PORTLAND, Ore. (AP) — The Oregon Department of Transportation can learn from its challenging experience overseeing the biggest wildfire cleanup job in state history, according to Oregon Secretary of State auditors.
Auditors did a limited review of the state’s hazard tree removal operation at the agency's request after public concern over the number of trees being tagged for removal and cut down, Oregon Public Broadcasting reported.
“Oregon’s 2020 wildfires, and the scale of debris removal executed by the state, were unprecedented,” auditors wrote in their report released Wednesday. “Much of the planning and work was done in a rapid timeframe with staff who had little to no prior experience with disaster debris management.
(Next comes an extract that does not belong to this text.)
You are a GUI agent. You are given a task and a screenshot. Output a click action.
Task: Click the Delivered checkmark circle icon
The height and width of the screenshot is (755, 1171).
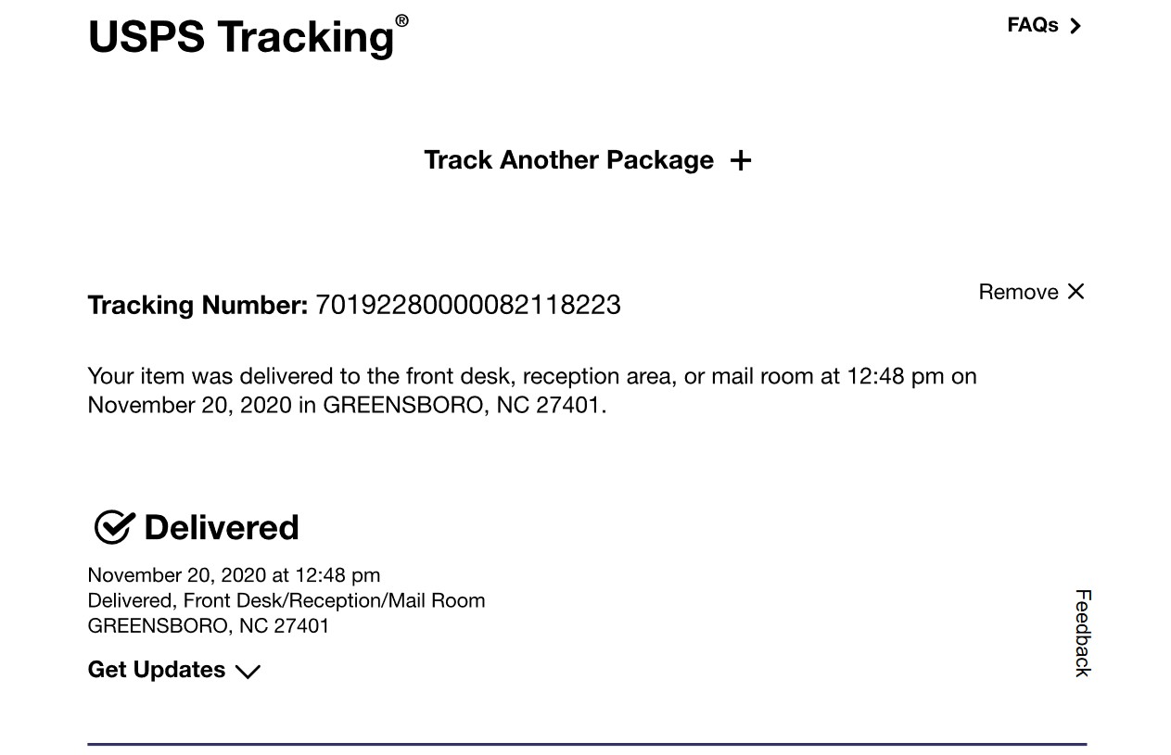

Lessons learned from the experience should be carried forward for future preparedness efforts, which include planning, training, and exercising, to better respond and recover from disasters.”
The transportation department oversaw removing hazardous waste and trees along state highways left by wildfires that burned more than 1.2 million acres (486,000 hectares) and over 5,000 homes and businesses.
The advisory report found that ODOT could improve internal communication and the quality control process for tree removal and said other states have contracts in place for debris removal services before disaster strikes.
The report also says the state needs to improve its legal process for accessing private properties during a wildfire cleanup.
Oregon lawmakers held hearings on the reported problems and in June, ODOT hired arborist Galen Wright, who found the agency was properly identifying hazardous trees for removal.